>> Begin

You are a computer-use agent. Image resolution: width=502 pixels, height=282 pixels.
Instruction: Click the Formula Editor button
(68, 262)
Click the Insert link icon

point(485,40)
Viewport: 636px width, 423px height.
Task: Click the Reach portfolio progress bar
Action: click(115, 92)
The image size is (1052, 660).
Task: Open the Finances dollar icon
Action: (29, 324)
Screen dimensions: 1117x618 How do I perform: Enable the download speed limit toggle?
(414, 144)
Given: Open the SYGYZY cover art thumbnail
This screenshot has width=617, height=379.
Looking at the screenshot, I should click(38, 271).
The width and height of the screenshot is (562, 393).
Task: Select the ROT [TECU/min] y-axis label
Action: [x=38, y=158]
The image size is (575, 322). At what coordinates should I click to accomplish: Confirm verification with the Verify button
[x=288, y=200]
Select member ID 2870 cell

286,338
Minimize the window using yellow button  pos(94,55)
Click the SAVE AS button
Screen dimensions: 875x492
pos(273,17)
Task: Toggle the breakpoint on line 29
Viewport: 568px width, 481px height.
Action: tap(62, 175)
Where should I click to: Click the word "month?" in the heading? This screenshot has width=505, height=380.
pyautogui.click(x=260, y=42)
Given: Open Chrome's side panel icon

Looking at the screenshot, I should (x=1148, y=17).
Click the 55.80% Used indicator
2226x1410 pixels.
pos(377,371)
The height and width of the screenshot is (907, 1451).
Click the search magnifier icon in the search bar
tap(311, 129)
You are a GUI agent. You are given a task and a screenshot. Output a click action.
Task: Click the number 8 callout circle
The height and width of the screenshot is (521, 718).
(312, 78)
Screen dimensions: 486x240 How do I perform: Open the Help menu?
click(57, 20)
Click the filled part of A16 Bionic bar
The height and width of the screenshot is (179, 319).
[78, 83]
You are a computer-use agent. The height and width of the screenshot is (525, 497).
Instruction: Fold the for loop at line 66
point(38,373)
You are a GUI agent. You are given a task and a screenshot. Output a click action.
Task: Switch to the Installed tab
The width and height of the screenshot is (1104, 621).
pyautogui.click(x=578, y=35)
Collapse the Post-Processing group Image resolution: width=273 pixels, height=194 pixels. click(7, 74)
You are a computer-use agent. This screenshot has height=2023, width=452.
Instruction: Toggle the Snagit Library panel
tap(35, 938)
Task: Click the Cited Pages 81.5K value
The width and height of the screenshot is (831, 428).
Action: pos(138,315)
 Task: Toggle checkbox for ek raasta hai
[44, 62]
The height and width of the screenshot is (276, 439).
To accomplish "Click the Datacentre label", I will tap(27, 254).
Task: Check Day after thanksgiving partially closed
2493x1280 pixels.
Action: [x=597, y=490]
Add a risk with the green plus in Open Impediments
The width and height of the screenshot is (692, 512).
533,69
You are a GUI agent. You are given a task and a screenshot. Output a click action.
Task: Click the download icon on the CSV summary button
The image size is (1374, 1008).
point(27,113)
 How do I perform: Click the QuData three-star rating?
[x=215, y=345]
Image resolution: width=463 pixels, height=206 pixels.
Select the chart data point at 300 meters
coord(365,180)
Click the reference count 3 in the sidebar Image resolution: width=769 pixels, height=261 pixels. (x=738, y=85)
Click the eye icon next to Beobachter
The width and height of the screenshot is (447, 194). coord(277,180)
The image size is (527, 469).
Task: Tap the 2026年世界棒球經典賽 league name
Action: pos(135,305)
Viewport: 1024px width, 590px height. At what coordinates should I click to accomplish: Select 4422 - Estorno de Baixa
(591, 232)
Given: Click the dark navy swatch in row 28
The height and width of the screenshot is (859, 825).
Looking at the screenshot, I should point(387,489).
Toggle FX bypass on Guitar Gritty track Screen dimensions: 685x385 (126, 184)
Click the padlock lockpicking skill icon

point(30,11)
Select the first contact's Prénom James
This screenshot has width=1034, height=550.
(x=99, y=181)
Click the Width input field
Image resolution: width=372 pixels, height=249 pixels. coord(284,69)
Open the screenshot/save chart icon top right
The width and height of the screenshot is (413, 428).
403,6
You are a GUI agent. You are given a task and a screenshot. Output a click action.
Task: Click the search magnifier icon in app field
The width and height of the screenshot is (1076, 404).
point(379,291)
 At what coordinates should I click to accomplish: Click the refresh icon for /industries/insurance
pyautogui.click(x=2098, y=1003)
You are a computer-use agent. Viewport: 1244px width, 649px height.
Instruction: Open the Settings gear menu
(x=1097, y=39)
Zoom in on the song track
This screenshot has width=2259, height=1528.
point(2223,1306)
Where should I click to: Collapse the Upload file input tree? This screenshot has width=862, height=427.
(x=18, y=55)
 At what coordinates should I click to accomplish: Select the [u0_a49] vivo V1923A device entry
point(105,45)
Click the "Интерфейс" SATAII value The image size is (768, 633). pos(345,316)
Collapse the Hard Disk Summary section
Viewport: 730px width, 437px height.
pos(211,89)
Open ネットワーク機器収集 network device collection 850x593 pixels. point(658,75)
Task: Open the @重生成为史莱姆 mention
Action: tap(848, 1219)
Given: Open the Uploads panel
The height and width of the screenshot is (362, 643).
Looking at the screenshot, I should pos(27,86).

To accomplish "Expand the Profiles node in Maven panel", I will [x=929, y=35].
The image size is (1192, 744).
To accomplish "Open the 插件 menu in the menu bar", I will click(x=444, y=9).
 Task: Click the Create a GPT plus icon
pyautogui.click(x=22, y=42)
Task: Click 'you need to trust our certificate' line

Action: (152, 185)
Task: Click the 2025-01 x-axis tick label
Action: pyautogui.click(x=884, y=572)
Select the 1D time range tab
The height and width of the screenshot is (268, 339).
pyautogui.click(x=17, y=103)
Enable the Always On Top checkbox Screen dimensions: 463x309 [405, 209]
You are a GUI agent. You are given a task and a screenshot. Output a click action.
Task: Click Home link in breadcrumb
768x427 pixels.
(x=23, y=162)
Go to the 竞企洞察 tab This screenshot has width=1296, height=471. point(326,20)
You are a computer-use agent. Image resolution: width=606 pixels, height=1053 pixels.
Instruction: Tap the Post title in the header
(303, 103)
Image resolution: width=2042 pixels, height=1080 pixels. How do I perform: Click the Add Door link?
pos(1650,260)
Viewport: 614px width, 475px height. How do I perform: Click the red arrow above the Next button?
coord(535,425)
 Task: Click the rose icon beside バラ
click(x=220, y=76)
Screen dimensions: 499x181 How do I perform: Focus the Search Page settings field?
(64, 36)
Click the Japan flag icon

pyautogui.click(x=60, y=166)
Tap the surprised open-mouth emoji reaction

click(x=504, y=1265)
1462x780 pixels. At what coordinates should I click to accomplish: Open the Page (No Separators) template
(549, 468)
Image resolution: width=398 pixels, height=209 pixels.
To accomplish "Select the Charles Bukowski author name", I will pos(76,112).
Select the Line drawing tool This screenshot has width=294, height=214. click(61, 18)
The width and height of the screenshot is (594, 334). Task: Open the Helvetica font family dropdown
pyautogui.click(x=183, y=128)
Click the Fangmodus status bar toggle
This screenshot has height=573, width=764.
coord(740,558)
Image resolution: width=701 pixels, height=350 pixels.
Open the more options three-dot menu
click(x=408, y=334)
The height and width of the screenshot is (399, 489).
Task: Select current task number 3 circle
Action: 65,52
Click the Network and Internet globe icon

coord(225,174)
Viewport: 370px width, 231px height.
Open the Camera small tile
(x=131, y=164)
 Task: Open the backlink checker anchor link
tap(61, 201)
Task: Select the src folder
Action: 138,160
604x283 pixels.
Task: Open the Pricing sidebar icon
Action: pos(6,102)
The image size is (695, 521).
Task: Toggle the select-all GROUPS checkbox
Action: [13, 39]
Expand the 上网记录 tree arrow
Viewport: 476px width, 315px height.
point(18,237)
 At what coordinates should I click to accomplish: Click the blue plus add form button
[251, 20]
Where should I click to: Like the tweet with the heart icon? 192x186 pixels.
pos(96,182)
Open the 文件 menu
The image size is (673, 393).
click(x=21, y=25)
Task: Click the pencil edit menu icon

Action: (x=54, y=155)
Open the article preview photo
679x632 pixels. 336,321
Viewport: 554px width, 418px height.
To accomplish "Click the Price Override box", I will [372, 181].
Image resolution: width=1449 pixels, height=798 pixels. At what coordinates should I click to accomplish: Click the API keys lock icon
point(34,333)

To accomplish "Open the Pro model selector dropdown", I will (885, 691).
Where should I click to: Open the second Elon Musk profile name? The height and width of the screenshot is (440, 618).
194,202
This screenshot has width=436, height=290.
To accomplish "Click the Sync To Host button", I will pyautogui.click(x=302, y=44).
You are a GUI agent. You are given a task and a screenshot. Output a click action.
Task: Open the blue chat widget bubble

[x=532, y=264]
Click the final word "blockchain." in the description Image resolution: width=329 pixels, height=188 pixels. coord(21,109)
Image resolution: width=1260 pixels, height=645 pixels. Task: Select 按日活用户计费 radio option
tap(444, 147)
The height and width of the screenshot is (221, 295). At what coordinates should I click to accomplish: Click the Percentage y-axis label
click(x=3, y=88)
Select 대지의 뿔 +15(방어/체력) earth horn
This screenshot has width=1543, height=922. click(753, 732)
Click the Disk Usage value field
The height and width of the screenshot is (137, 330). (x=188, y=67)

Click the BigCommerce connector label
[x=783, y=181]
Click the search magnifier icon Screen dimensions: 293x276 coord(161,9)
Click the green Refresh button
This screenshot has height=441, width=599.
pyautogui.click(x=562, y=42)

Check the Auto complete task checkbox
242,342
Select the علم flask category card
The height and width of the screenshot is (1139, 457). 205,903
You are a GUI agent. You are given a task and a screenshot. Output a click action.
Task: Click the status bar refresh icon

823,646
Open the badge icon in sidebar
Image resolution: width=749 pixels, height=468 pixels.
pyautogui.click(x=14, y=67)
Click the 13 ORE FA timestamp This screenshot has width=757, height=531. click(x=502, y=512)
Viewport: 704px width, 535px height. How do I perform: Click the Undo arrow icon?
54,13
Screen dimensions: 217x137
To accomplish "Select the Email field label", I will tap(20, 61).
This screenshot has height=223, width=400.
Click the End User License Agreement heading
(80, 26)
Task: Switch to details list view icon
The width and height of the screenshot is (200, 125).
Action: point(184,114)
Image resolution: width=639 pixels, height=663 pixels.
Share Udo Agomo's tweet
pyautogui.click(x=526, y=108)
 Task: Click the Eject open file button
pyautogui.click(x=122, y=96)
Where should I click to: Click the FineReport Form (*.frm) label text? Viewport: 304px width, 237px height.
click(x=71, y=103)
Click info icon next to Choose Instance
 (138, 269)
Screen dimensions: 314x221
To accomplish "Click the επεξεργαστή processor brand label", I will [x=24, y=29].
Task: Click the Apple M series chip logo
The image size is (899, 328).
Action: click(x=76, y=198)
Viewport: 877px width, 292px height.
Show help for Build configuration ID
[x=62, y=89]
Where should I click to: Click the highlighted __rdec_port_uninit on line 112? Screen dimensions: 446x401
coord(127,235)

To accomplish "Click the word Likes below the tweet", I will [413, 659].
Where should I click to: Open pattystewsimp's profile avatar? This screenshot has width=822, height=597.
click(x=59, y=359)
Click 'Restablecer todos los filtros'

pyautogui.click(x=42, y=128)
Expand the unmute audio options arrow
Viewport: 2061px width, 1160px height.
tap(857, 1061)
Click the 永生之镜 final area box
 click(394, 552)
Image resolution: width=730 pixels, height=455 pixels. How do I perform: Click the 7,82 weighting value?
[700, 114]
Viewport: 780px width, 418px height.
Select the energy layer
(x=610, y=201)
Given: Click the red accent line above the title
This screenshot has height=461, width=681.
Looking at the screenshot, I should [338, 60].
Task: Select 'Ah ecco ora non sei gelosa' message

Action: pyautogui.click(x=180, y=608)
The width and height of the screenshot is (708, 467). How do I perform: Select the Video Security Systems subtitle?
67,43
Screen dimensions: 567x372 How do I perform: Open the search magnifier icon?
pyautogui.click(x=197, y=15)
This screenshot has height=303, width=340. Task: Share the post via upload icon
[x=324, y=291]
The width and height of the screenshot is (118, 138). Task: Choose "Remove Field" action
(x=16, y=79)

>> End

▶ [What you need to do]: Copy the items exactly, from the first line through the line containing "Action: tap(62, 175)".

▶ [Exercise result]:
You are a computer-use agent. Image resolution: width=502 pixels, height=282 pixels.
Instruction: Click the Formula Editor button
(68, 262)
Click the Insert link icon

point(485,40)
Viewport: 636px width, 423px height.
Task: Click the Reach portfolio progress bar
Action: click(115, 92)
The image size is (1052, 660).
Task: Open the Finances dollar icon
Action: (29, 324)
Screen dimensions: 1117x618 How do I perform: Enable the download speed limit toggle?
(414, 144)
Given: Open the SYGYZY cover art thumbnail
This screenshot has width=617, height=379.
Looking at the screenshot, I should click(38, 271).
The width and height of the screenshot is (562, 393).
Task: Select the ROT [TECU/min] y-axis label
Action: [x=38, y=158]
The image size is (575, 322). At what coordinates should I click to accomplish: Confirm verification with the Verify button
[x=288, y=200]
Select member ID 2870 cell

286,338
Minimize the window using yellow button  pos(94,55)
Click the SAVE AS button
Screen dimensions: 875x492
pos(273,17)
Task: Toggle the breakpoint on line 29
Viewport: 568px width, 481px height.
Action: tap(62, 175)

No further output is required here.